Segundo o Instituto de Carne dos Estados Unidos, a pecuária é fundamental para alimentar a economia do país.
Somente a indústria de carne bovina e o setor de aves no país são responsáveis pela geração de mais de cinco milhões de empregos, com salários variando entre US$ 13,5 (R$ 56) e US$ 14,9 (R$ 62) por hora em fábricas de embalagem e processadores.
Se essa indústria desaparecesse, portanto, as consequências econômicas teriam enorme impacto.
“É estranho imaginar um mundo vegetariano quando o consumo de carne está crescendo”, diz Ryan Katz-Rosene, professor da Faculdade de Ciências Sociais da Universidade de Ottawa, no Canadá.
“Fico relutante em pensar nessa situação hipotética, porque não a vejo ocorrendo no futuro”, explica ele, argumentando que há muita confusão no debate público sobre os efeitos do consumo de carne.
“Algo mais concreto é imaginar um futuro com uma dieta mais sustentável. 95% da população mundial não é vegetariana”.

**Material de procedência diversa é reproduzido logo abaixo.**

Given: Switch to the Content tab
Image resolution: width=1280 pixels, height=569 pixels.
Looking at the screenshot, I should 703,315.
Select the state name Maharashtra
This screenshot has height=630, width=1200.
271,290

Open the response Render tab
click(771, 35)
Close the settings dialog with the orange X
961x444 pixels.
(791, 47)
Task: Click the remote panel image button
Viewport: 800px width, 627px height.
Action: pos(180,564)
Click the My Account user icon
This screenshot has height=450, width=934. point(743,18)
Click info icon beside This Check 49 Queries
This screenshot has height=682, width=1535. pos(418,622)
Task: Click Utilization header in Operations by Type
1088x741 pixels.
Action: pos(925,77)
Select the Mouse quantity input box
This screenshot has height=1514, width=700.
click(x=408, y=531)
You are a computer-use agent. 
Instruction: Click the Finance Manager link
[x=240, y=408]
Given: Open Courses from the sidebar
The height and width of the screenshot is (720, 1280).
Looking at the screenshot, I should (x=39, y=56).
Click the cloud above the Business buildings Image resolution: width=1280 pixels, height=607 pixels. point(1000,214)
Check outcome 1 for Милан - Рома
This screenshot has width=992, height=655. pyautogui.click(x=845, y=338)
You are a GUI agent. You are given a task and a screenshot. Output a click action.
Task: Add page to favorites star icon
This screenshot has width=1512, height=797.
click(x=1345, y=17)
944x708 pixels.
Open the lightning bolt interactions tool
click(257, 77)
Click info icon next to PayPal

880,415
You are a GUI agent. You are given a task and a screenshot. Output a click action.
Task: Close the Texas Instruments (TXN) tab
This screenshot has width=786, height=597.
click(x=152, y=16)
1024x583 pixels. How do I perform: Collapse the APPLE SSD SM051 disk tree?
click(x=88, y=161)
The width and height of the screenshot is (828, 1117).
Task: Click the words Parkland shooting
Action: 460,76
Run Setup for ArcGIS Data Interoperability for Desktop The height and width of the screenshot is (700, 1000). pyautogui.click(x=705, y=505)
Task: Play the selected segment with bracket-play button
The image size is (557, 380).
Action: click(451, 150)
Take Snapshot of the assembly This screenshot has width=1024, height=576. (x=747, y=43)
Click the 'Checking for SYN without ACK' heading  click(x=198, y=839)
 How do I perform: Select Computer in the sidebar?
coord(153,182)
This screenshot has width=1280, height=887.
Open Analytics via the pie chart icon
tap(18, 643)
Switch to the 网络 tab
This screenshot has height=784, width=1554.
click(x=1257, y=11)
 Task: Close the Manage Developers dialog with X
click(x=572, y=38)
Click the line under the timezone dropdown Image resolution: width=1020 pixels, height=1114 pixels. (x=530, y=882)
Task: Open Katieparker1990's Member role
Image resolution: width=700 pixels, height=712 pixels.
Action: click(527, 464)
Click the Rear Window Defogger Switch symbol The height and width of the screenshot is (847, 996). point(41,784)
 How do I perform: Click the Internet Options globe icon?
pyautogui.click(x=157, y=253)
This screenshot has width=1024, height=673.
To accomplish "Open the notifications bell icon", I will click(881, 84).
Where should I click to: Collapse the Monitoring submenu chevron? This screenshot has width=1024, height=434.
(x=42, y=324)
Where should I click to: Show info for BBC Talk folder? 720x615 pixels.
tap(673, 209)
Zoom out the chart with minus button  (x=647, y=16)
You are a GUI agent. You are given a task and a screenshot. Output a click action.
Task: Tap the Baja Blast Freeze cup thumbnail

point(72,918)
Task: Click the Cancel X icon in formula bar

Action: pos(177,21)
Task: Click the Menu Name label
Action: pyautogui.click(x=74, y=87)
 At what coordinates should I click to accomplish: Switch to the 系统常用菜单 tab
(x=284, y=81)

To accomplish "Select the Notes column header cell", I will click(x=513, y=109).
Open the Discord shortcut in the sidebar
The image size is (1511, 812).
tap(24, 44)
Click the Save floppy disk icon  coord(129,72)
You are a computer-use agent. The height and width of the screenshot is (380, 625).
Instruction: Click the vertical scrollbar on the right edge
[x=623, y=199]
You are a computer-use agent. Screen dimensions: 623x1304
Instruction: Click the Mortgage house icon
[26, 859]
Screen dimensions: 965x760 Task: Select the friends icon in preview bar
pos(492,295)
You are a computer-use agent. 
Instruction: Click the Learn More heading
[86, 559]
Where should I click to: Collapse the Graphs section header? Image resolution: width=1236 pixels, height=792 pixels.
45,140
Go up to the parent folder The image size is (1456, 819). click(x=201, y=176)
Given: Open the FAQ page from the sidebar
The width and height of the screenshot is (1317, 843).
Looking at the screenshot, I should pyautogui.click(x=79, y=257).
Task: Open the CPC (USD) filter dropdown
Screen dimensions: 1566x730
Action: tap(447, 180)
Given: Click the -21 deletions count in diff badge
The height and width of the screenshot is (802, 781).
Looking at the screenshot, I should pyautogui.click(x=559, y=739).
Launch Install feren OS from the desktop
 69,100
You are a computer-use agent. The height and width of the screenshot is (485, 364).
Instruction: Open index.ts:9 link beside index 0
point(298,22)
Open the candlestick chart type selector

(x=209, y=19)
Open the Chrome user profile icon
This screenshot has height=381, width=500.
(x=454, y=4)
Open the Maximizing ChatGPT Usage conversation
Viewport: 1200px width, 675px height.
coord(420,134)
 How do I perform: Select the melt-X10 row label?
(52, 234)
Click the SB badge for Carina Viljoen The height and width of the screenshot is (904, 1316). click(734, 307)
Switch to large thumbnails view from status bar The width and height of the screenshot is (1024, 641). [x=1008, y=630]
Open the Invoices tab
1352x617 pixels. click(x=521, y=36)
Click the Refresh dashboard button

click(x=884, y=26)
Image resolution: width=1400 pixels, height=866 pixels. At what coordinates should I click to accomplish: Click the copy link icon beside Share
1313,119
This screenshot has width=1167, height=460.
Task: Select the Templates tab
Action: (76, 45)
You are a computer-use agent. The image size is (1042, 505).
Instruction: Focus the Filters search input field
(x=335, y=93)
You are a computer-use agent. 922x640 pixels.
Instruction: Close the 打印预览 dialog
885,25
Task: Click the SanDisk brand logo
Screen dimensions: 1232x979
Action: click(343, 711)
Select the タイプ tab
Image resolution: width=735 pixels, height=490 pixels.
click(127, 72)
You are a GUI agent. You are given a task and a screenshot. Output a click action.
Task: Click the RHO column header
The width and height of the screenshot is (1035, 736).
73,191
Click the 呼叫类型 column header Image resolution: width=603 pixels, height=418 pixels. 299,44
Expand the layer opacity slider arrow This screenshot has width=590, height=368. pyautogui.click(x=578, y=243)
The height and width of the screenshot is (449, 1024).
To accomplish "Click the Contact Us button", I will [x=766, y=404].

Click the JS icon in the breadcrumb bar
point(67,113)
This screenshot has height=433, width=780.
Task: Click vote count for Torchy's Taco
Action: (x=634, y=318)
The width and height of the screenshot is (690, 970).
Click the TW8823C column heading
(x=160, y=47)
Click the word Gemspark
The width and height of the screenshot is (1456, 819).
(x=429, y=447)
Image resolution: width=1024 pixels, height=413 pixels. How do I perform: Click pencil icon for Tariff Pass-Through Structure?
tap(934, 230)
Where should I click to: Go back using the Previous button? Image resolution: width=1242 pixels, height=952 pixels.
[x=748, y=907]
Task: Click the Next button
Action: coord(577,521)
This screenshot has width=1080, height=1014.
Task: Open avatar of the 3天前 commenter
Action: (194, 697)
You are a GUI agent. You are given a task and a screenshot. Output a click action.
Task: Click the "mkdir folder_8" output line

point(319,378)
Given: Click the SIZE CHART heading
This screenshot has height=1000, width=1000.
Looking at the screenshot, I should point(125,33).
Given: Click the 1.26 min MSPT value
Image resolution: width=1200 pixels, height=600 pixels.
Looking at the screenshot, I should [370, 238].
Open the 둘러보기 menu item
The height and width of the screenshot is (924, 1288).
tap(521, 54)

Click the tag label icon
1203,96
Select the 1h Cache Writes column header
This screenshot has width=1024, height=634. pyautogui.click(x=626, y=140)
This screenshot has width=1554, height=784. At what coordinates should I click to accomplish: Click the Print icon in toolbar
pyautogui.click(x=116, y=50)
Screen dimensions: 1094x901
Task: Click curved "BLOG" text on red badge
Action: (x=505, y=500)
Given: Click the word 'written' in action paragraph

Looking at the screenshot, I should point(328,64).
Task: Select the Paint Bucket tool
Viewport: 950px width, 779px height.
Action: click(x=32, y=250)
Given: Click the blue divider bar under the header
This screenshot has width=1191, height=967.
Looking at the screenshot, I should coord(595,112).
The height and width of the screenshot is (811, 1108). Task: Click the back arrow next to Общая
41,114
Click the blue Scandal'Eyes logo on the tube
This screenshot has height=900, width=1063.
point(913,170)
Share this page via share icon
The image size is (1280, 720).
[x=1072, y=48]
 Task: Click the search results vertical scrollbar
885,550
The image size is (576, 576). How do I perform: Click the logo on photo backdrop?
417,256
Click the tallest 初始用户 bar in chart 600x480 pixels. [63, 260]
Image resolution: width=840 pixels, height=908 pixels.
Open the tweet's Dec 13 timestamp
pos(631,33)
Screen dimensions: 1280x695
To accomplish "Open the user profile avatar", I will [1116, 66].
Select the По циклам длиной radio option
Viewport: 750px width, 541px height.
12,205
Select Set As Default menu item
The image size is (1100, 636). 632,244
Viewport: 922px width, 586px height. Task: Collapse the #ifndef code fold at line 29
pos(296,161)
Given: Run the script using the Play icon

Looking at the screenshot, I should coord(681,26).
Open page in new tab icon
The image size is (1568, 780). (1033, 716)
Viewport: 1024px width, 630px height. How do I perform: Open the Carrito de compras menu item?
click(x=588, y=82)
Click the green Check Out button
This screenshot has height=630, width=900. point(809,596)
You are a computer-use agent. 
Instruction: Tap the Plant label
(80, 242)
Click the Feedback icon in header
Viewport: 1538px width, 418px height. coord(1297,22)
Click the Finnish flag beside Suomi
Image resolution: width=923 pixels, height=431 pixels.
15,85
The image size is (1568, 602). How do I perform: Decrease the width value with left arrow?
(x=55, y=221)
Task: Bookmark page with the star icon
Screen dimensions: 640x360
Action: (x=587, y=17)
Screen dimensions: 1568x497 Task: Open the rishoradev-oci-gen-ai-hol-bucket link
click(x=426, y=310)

Katz-Rosene argumenta que o setor pecuário, por um lado, contribui para a segurança alimentar das famílias pobres, mas também apresenta desafios.
O importante, ele ressalta, é distinguir as diferentes maneiras de produzir carne. A produção industrial não é a mesma que a de uma família que possui uma cabra que lhe permite sobreviver.
Por outro lado, não é tão fácil mudar a proteína animal pela proteína vegetal, pois ela não é rica de certos aminoácidos essenciais, vitamina B12 ou minerais como o ferro.
Para que essa mudança funcionasse, os governos das áreas mais pobres teriam que fornecer suplementos alimentares para que a saúde das pessoas não fosse afetada. “Não acho que isso aconteça”, diz o pesquisador.
“Um equilíbrio é necessário, mas não é fácil de alcançar.”